Pourriez-vous poursuivre le texte sur le tabac au Cameroun juste après sa dernière phrase ?

→ Extrait présenté:
__________
Le refrain est le même chez quelques élèves du Lycée Bilingue d’Essos. Un groupe de jeune garçon du dit établissement rencontré à l’arrêt taxi confirme la présence de la cigarette dans la frange jeune. Une situation qu'ils expliquent par un effet de mode, la curiosité, l'influence des amis et l’augmentation des restaurants qui offrent en apéritif de la Chicha.
Cependant les garçons ne manquent de jeter un regard accusateur sur les encadreurs qui, à leur avis, doivent être plus regardant envers les adolescents.
Payer moins et fumer plus
Au Cameroun, le commerce de la cigarette se fait sans aucun contrôle. La cigarette est vendue dans toutes les boutiques de quartiers, les étals des vendeurs de fruits, dans les call-box, dans les bars... Même un enfant qui se présente avec sa pièce de monnaie devant un vendeur de cigarette peut en disposer sans contrainte. A cela, il faut ajouter le fait que les prix du tabac au Cameroun défient toute concurrence, 15 Fcfa le bâton. Ce qui fait que certains dans une situation que d’aucun qualifie de « payer moins pour plus de plaisir et un maximum de destruction ».
Une loi pour arrêter l’hécatombe
Au Cameroun, l'industrie du tabac semble être redoutée par le gouvernement. Ceci malgré les nombreuses campagnes de sensibilisation et de plaidoyer fait auprès des autorités camerounaises la législation anti tabac semble avoir été relayé au second plan et l’Etat continue de soutenir la culture du tabac.
__________
→ Données fournies:
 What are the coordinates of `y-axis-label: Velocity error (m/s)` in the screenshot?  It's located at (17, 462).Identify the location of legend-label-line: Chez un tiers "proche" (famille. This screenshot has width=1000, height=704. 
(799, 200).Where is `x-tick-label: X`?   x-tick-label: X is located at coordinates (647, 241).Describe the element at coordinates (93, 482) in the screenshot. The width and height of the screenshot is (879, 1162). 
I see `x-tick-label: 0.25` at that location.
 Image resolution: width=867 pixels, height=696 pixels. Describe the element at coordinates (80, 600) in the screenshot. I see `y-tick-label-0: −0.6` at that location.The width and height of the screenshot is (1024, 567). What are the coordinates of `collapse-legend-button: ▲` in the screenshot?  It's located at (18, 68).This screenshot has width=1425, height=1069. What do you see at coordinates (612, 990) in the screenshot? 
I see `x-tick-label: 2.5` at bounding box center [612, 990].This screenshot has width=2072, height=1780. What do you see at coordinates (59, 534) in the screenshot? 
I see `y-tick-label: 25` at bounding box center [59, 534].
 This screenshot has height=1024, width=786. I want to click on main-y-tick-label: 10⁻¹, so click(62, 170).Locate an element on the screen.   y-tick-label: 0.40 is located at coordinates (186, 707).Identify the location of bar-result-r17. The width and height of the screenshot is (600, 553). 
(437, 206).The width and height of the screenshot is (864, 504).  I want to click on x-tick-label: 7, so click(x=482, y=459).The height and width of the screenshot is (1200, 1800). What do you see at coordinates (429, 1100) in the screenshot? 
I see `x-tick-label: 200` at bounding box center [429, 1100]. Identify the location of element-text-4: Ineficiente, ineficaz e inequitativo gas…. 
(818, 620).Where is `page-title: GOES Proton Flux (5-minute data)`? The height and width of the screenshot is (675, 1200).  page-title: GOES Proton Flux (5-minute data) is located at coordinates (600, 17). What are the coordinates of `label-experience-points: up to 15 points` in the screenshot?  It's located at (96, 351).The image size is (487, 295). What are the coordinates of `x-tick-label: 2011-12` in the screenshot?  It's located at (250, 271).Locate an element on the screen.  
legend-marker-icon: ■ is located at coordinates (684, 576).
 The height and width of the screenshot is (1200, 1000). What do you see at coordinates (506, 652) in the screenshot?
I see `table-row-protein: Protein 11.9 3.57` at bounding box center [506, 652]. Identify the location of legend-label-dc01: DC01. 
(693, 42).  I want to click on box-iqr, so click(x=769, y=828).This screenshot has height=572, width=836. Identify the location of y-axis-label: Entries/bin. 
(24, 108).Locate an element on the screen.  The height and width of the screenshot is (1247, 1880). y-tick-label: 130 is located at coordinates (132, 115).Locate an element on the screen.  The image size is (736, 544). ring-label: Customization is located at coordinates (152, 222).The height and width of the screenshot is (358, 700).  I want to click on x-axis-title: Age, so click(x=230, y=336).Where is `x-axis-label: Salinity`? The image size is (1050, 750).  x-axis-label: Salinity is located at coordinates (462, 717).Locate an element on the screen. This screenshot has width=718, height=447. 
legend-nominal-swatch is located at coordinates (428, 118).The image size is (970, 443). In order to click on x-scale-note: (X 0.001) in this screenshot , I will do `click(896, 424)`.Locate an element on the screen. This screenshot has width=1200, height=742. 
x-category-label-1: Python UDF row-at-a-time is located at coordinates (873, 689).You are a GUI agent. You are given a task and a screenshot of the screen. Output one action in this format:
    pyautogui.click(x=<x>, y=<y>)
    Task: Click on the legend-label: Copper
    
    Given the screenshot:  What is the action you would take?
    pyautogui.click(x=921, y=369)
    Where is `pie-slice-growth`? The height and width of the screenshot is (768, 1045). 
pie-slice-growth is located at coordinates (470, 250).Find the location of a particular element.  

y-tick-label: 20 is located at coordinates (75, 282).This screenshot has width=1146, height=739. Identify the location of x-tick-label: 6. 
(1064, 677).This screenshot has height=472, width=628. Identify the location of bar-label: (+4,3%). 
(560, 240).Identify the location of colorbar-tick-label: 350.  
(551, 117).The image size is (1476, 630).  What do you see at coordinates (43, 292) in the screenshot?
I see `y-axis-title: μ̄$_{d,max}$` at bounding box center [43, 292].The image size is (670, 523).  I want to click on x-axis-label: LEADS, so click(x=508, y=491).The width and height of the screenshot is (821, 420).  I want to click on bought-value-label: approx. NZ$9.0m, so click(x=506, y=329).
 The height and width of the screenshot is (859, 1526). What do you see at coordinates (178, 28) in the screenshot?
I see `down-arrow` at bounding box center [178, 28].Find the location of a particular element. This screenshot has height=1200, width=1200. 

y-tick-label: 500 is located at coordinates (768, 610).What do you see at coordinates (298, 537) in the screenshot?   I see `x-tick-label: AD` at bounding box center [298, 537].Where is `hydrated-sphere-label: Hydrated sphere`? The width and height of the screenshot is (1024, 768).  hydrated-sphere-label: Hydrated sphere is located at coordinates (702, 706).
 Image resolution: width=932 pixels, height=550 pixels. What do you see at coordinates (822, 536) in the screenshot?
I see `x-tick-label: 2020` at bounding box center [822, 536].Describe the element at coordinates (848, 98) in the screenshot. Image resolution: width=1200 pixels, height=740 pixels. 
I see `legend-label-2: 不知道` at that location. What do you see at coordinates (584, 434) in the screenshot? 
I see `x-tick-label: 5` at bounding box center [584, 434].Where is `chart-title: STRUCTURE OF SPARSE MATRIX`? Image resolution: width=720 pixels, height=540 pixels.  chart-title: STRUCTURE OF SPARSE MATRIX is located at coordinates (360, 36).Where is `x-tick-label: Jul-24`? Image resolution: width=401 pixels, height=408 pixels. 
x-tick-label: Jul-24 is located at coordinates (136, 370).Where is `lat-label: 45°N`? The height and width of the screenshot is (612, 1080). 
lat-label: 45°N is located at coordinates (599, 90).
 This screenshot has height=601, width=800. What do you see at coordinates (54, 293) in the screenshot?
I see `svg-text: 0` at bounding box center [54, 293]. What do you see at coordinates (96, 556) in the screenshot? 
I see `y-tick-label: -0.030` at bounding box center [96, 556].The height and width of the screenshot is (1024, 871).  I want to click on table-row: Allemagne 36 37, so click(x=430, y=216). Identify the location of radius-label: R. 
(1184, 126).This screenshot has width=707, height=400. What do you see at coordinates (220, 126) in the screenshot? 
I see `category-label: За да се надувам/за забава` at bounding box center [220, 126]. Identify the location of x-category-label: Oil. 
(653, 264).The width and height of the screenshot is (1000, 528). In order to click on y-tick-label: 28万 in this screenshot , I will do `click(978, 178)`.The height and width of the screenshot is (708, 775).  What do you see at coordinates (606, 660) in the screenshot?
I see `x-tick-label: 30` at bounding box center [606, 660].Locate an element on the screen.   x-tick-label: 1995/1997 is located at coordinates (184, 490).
__________
→ Résultat obtenu:
Malgré cet environnement très complexe, les acteurs ne baissent pas les bras. C’est le cas de la Coalition Camerounaise Contre le Tabac (C3T) du Dr Flore Ndembiyembé, une icône de la lutte anti tabac au Cameroun. Pour elle, il est important d’un coté d’informer les populations sur les méfaits du tabac et d’autre par des les protéger en adoptant une loi anti tabac forte. D'où le programme de la C3T qui ne vise qu'à l’adoption de cette loi qui contient tout ce qu'il faut faire pour lutter contre la cigarette»
Lenteurs administratives un frein
« Les acteurs de la lutte contre le tabac font de l'activisme parce qu'ils savent très bien que l’avant projet de loi est à la Présidence ». C'est l'avis du ministère de la Santé publique. Des actions sont menées en ce moment par tous les acteurs de la lutte anti tabac pour que l’avant projet soit transmit au parlement pour son adoption.
Selon le C3T, le projet de loi passe en revue toutes les dispositions de la Convention cadre de l'OMS notamment son article 08 qui traite de la protection contre la fumée du tabac avec l'interdiction de fumer dans les lieux publics pour le bien des non-fumeurs. Dr Flore Ndembiyembe assure que l’avant projet de loi traite beaucoup d'aspects dont les informations à communiquer sur la composition du tabac, la règlementation de ces produits, de l'étiquetage des paquets de cigarette. Entre autres aspects, l’avant projet de loi milite pour l'interdiction de la publicité sur la cigarette, contrer le commerce illicite du produit du tabac notamment la gestion de la contrebande et de la contrefaçon, l'interdiction de la vente aux mineurs et par les mineurs.
Pour certains observateurs, il ne fait aucun doute que l’adoption d’une loi anti tabac au Cameroun est une affaire de volonté politique.